Listed entries:
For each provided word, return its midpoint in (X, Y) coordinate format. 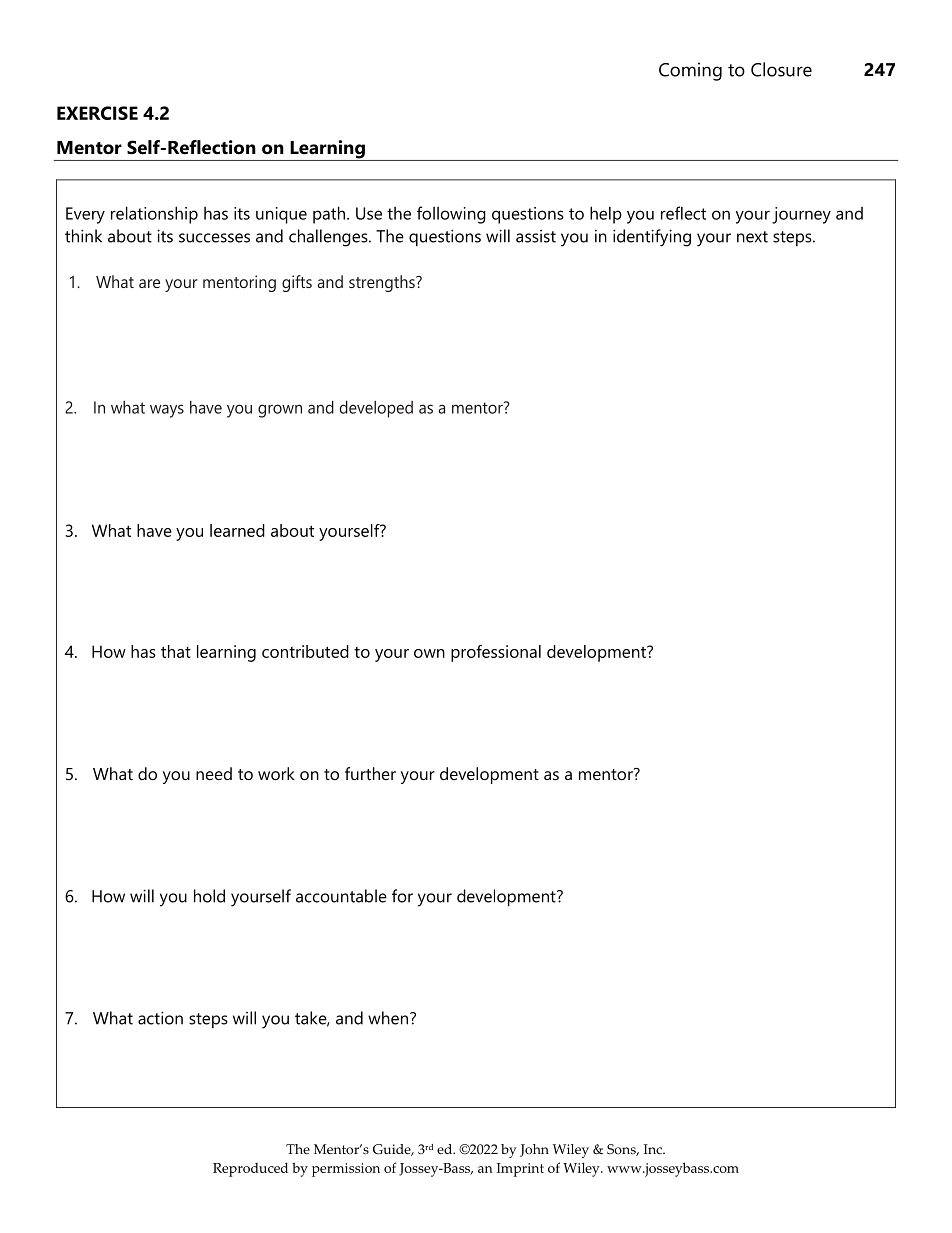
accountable (341, 896)
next (752, 237)
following (451, 215)
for (402, 896)
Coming (690, 71)
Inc (654, 1149)
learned (237, 530)
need (214, 773)
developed (376, 409)
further (370, 773)
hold (209, 896)
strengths (383, 283)
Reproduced (250, 1169)
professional (496, 653)
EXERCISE (97, 113)
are (149, 283)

What you have to do: Edit the items above so that "midpoint" becomes "center point", keeping every other part the same. Leave the pictures out of your version.

Expected output:
For each provided word, return its center point in (X, Y) coordinate format. 
accountable (341, 896)
next (752, 237)
following (451, 215)
for (402, 896)
Coming (690, 71)
Inc (654, 1149)
learned (237, 530)
need (214, 773)
developed (376, 409)
further (370, 773)
hold (209, 896)
strengths (383, 283)
Reproduced (250, 1169)
professional (496, 653)
EXERCISE (97, 113)
are (149, 283)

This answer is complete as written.